La sala principal del Auditorio albergó un público numeroso. /  MARIO ROJAS
La sala principal del Auditorio albergó un público numeroso. / MARIO ROJAS

Ochocientos alumnos asturianos participan en una jornada sobre el Holocausto para conocer el mayor horror de la Historia

DANIEL LUMBRERAS OVIEDO.

«-Mamá, ¿por qué nos cortan el pelo? -Para que no cojas piojos, Frida. ¿Quieres estar todo el día rascándote como los monos?». Estas palabras de dos mujeres antes de entrar a las cámaras de gas, ilustradas con imágenes de Alfonso Zapico, las escucharon atentamente ochocientos escolares de toda Asturias que ayer participaron en una jornada sobre el Holocausto, que organiza desde hace once años la comunidad judía en Asturias.

Los chavales eran muy conscientes de su significado. «Los testimonios resultan muy impresionantes. Son cosas que sabes, pero cuando te lo cuentan te llega», comentaba Pablo Botas, estudiante de Primero de Bachillerato del Dulce Nombre de Jesús de Colloto. Su compañera María Fernández apuntaba que era importante conocer lo que pasó porque «nos hace concienciarnos para que no vuelva a pasar y pensar que todos somos iguales».

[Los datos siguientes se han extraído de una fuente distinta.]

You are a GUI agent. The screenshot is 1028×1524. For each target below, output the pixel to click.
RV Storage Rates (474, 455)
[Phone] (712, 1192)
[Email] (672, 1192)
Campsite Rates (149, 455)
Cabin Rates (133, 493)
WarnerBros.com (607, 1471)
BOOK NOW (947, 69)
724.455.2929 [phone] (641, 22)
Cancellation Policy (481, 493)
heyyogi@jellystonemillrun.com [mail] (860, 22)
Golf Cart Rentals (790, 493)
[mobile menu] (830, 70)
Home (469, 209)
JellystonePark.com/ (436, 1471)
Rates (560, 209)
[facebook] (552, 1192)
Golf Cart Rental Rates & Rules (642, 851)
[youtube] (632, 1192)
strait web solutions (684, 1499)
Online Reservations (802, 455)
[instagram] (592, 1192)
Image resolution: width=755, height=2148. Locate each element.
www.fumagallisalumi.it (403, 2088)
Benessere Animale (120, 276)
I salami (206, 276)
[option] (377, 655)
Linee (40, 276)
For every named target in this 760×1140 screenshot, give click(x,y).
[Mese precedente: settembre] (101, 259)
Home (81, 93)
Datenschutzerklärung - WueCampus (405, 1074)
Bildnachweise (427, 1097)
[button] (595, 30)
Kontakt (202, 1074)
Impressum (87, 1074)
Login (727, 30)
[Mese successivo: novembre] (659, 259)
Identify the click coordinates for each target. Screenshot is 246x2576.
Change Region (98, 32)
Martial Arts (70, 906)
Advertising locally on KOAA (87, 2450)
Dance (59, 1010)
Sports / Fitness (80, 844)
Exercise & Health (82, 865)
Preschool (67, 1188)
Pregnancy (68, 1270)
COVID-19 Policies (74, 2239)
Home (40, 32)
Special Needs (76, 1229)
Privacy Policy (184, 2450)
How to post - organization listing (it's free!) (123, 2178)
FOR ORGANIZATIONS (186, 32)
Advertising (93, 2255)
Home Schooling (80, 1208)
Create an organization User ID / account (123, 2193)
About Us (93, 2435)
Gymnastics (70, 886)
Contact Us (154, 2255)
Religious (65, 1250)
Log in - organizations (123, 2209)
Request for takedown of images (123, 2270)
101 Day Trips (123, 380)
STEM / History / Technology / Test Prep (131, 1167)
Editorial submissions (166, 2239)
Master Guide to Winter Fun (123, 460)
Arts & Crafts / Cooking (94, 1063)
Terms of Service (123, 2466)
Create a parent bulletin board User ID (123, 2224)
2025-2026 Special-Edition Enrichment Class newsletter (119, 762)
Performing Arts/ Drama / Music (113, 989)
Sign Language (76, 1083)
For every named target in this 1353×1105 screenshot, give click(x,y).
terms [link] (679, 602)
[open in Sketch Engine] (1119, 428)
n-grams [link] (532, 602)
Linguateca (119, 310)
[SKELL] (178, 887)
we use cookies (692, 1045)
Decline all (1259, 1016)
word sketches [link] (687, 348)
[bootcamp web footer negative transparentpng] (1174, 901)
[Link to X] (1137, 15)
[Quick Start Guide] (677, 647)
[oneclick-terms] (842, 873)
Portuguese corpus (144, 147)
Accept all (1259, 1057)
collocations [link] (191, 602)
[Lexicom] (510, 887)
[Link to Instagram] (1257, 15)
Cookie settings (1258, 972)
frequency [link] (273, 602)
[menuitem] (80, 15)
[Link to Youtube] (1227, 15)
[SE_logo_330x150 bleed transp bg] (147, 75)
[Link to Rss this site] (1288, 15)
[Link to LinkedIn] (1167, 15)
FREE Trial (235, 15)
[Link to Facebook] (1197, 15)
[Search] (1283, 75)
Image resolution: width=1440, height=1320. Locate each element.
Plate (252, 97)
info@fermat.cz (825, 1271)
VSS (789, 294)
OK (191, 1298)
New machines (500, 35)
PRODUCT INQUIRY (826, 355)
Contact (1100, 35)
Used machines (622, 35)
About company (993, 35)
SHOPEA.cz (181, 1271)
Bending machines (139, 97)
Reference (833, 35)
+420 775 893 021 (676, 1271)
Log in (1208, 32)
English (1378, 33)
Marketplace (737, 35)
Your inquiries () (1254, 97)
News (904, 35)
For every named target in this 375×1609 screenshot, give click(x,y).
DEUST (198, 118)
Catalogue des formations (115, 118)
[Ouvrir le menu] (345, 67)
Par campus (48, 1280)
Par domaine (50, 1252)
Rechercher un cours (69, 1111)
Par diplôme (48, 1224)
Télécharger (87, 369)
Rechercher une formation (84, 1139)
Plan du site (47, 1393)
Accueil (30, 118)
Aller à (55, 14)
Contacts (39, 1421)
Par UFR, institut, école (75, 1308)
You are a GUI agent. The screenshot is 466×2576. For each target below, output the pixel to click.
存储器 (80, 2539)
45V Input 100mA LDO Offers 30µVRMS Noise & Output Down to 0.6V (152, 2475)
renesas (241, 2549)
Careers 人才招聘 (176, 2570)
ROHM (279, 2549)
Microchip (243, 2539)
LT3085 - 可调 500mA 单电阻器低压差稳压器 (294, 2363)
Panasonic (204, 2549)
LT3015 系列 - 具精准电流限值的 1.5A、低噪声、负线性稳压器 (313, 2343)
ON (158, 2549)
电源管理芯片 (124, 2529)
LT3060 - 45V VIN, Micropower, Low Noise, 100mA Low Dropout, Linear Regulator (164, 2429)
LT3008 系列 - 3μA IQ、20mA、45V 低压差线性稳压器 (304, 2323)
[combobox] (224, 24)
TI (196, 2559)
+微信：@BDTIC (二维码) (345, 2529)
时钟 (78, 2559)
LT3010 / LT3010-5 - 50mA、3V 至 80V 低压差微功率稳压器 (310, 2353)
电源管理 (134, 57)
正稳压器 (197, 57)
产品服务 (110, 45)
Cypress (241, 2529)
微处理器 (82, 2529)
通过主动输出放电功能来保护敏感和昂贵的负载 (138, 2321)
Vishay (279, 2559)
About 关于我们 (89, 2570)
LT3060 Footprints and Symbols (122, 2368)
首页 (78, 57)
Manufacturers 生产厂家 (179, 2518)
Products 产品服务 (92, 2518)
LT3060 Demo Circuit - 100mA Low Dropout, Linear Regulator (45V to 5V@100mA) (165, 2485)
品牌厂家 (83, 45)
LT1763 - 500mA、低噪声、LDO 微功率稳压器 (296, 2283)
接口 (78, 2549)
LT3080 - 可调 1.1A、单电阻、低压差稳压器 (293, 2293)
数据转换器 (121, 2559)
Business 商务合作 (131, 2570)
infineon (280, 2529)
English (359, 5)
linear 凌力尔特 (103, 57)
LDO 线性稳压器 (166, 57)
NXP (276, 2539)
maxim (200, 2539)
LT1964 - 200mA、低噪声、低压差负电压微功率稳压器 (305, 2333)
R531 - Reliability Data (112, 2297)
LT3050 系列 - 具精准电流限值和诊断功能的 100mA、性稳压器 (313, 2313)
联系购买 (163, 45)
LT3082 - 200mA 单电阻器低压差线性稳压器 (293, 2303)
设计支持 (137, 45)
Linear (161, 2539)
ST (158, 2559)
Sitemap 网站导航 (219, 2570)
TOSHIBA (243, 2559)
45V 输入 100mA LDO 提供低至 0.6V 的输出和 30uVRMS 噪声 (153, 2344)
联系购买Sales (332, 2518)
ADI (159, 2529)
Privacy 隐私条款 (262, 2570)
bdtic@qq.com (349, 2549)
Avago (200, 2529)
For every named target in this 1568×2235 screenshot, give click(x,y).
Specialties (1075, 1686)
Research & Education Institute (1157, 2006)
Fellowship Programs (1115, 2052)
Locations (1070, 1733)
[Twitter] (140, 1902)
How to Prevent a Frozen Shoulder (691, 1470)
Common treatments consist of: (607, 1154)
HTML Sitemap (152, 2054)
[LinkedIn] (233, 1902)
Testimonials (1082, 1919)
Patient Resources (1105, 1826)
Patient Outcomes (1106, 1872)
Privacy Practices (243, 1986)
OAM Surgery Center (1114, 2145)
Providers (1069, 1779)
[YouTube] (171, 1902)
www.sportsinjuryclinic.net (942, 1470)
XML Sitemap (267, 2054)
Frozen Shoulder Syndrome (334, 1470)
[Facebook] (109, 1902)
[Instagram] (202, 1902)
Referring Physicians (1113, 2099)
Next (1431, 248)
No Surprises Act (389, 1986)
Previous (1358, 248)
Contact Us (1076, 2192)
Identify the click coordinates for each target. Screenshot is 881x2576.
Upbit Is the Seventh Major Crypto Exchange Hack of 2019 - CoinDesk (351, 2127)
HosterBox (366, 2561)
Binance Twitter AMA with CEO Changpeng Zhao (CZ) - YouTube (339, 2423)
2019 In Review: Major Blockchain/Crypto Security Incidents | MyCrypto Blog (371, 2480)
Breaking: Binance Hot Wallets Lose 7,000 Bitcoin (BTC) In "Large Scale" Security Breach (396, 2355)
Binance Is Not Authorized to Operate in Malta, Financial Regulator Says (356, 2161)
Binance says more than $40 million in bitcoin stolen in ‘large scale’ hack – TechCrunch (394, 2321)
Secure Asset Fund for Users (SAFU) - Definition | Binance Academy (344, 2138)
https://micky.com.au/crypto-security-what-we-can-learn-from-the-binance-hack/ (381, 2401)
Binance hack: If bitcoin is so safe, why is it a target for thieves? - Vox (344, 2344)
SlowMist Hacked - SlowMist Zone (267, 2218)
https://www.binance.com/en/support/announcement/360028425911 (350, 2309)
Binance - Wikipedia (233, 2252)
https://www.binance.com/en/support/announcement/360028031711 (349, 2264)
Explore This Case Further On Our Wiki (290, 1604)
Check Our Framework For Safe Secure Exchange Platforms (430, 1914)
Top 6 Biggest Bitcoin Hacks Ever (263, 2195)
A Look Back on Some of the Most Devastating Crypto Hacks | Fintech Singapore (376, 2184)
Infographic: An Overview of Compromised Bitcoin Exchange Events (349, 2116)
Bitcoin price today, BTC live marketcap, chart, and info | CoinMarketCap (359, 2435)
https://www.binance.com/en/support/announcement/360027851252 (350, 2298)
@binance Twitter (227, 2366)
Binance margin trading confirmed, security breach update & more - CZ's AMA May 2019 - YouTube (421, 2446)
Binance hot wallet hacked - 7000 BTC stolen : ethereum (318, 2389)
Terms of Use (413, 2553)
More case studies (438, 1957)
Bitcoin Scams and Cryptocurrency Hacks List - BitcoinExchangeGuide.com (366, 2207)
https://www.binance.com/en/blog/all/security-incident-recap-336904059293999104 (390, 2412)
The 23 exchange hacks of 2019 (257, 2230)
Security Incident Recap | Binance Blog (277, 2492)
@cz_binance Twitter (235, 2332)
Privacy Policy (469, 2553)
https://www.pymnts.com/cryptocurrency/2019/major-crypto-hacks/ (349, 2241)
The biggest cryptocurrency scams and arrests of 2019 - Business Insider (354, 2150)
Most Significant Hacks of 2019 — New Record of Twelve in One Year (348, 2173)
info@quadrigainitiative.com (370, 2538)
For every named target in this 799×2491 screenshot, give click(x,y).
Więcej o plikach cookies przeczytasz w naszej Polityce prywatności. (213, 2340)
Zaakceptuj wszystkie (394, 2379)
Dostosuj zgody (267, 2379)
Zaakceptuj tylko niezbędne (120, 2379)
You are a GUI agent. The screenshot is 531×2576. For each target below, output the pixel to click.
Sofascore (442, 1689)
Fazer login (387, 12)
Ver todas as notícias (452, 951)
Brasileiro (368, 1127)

La líder de la comunidad, Aida Oceransky, subrayó la importancia del encuentro en un momento en que «las posturas extremistas» y la «discriminación racial parece que se están repitiendo en Europa». Oceransky explicó a los chavales qué significa ser judío, un concepto que va más allá de lo religioso para adentrarse en lo étnico. Por su parte, la historiadora Sara Álvarez les narró, con ejemplos de viva voz de quienes lo vivieron, cómo se llegó del ascenso al poder democrático de Hitler al asesinato en masa de personas, pasando por etapas intermedias como los ghettos y las leyes de Núremberg. La violencia se fue incrementando porque «nadie hizo nada. Ninguna voz se levantó».